Writing of her father, Thérèse said, “I had only to look at him to know how the saints pray.” She writes much of her relationship with her dad because after her mother died when she was just 4 years old, Thérèse became very attached to him and his witness planted the seed of her religious life.
She also wrote: “Each afternoon I went with him for a walk and made a visit to the Blessed Sacrament in one or other of the churches. It was in this way that I first saw the chapel of our Carmel: ‘Look, little Queen,’ my father said, ‘behind that grating there are holy nuns who are praying to Almighty God.’”
It is clear from her words that her father witnessed the blessing of prayer as well as spoke about prayer. Thérèse saw the depth of his relationship with Jesus as a real, living Person. Louis also explicitly spoke about prayer and pointed his daughter to those who devoted their entire lives to prayer. He did this in a natural way. The faith was not one aspect of life for the Martin family. The faith was everything because it was naturally ingrained into their lived experience.
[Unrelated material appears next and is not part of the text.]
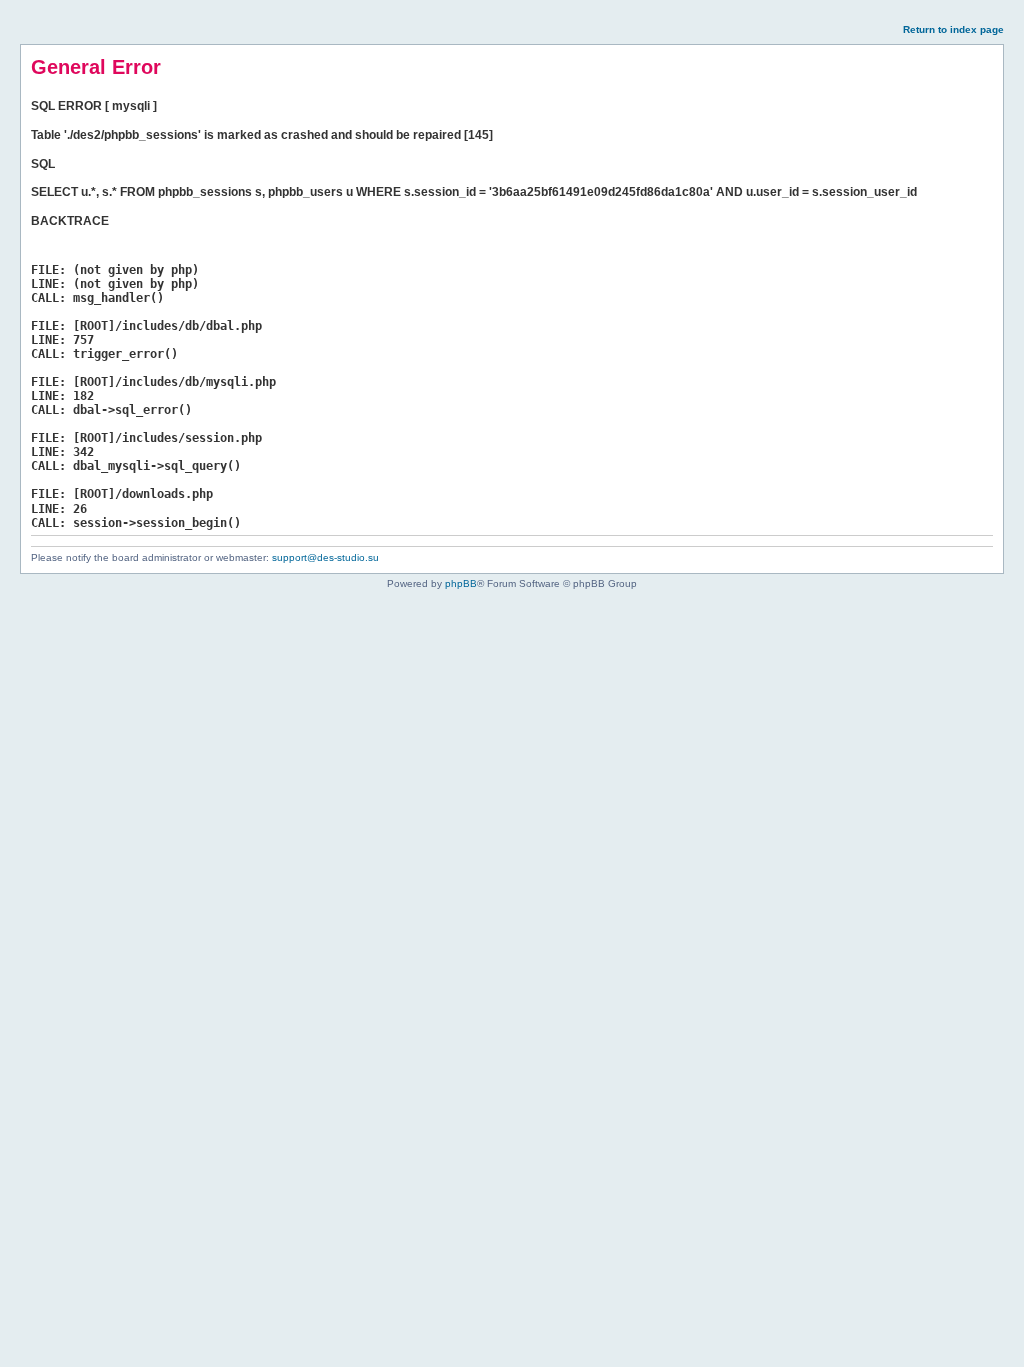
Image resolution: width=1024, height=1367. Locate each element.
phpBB (461, 583)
In the footsteps of the Martin family, may we show that one’s prayer is not reserved for Sunday Mass alone, but is something that we should live at every moment.
Regarding radical dependence on God, Zélie once said, “The good Lord does not do things by halves. He always gives what we need. Let us then carry on bravely.”
These words were spoken by a woman who struggled with many health problems and died at 45 years old from breast cancer. She reminds us that in the midst of the challenges of life, we must remember the foundational element of our belief in God: He is a faithful Father who will always take care of us. He does not love his children halfway. Therefore, we can be confident, even amid the scary circumstances of life. What a beautiful lesson to impart to her children — and ours.
The Martin family’s focus on prayer and trust is personified by Thérèse in her writings and her prayer life.
As one of the greatest modern saints, we can confidently say that the seeds of her life of prayer and her “Little Way” were planted by her parents.
May we pray for their help in becoming parents who plant the same seeds in our children as well.
For then, a new generation will arise — a generation that makes Jesus their focus; a generation whose trust in the Risen Jesus will enable them to renew the world in his name.
Sts. Louis and Zélie Martin, pray for us!